The vaccine formulation described in the paper is a combination of pneumolysin toxoid with two fragments of the pneumococcal adhesin CbpA attached to each end. Thus, you develop neutralizing antibodies against the toxin that kills cardiomyocytes and the adhesin that targets the bacteria to the vascular endothelium. This vaccine antigen called YLN has been shown to protect mice against death caused by experimental pneumococcal disease. It is important to note that the current conjugated vaccine against Streptococcus pneumoniae works extremely well. However, it only protects against the serotypes that are included in the vaccine formulation. Currently in the United States that is 13 of over 90 different serotypes. Because of cost related issues, it is unrealistic to think that we will create a conjugate vaccine that protect against all serotypes anytime soon. As such, we envision that our vaccine will be added to the existing conjugate vaccine formulation. This way, the vaccine would protect against the most important serotypes by eliciting antibodies against their capsule, pneumolysin and CbpA, but also it would protect against all the other less frequent serotypes via antibodies against pneumolysin and CbpA.

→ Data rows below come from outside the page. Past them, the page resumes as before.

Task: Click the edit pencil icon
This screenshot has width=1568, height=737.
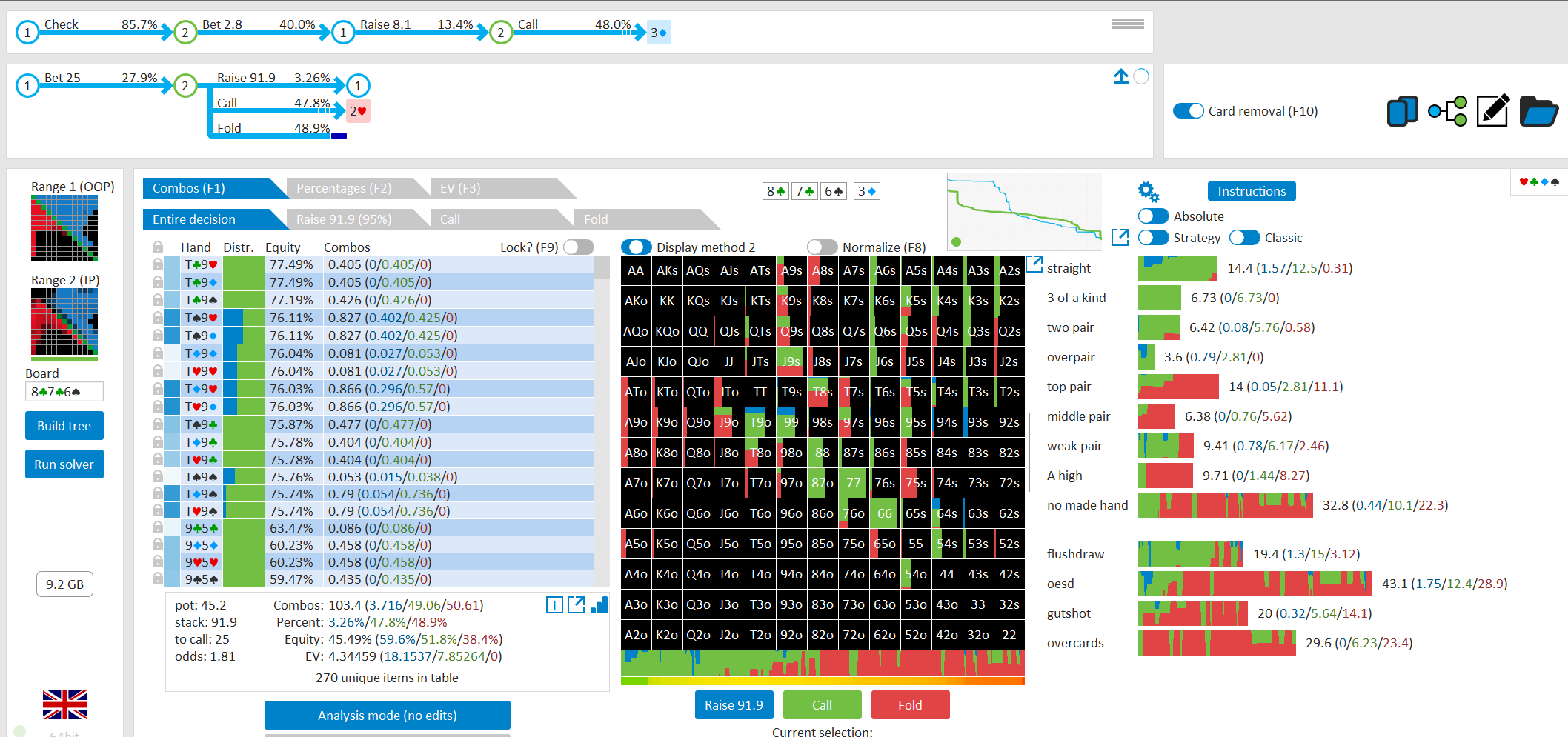Action: click(x=1492, y=111)
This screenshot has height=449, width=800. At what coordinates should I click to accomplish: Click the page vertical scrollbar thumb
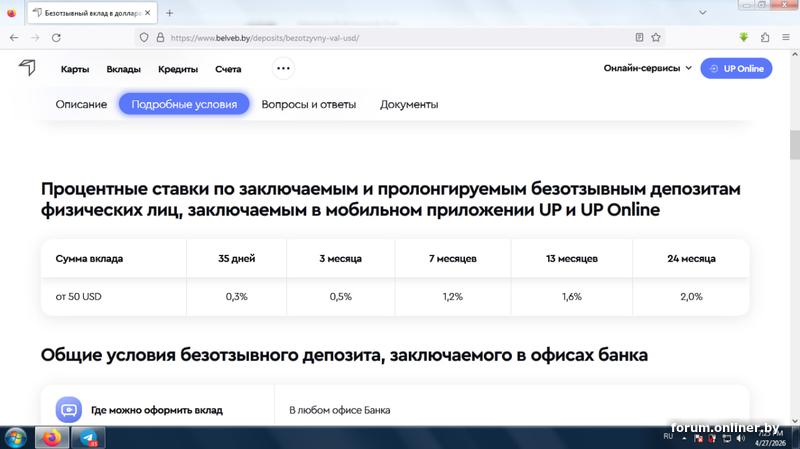pyautogui.click(x=795, y=145)
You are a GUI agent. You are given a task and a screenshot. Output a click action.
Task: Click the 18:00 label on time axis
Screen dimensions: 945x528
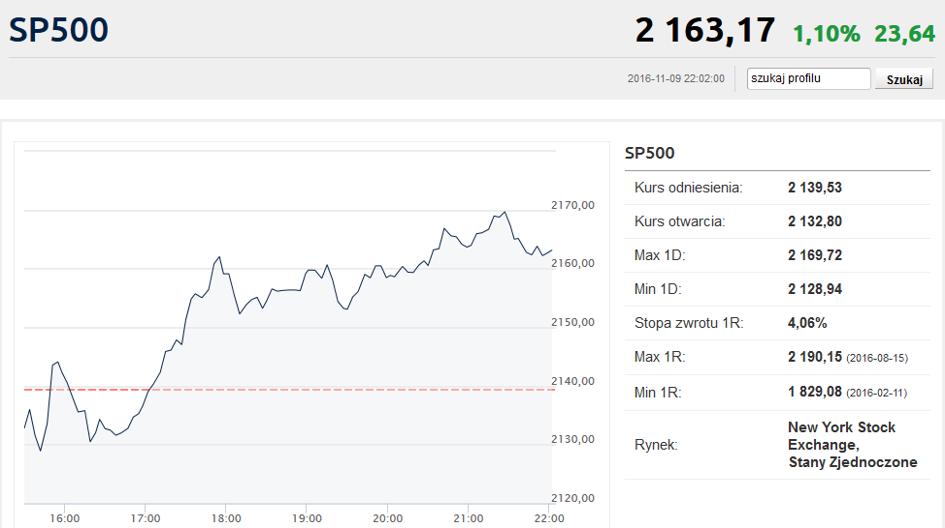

You and your colleagues mention that it is still unknown why immune cells are not recruited during severe pneumococcal infection and therefore further replication of the bacteria and further growth of the microlesions is allowed. Are there any speculated reasons why this happens or any leads on how to combat it?
A great question, and one we don’t know the answer to but are working hard to get. We are currently cutting out cardiac microlesions using laser capture microdissection and hope to isolate bacterial RNA from these lesions. Once we have the transcriptome of pneumococci within the lesions we’ll know a lot more about what they are doing and hopefully be able to discern how they are escaping immune detection.
Dr. Carlos J. Orihuela has worked with Streptococcus pneumoniae since graduate school. He received his PhD from The University of Texas Medical Branch at Galveston in 2001 and completed a postdoctoral fellowship at St. Jude Children’s Research Hospital in Memphis, Tennessee in 2005. He is currently Associate Professor in the Department of Microbiology and Immunology at the University of Texas Health Science Center at San Antonio.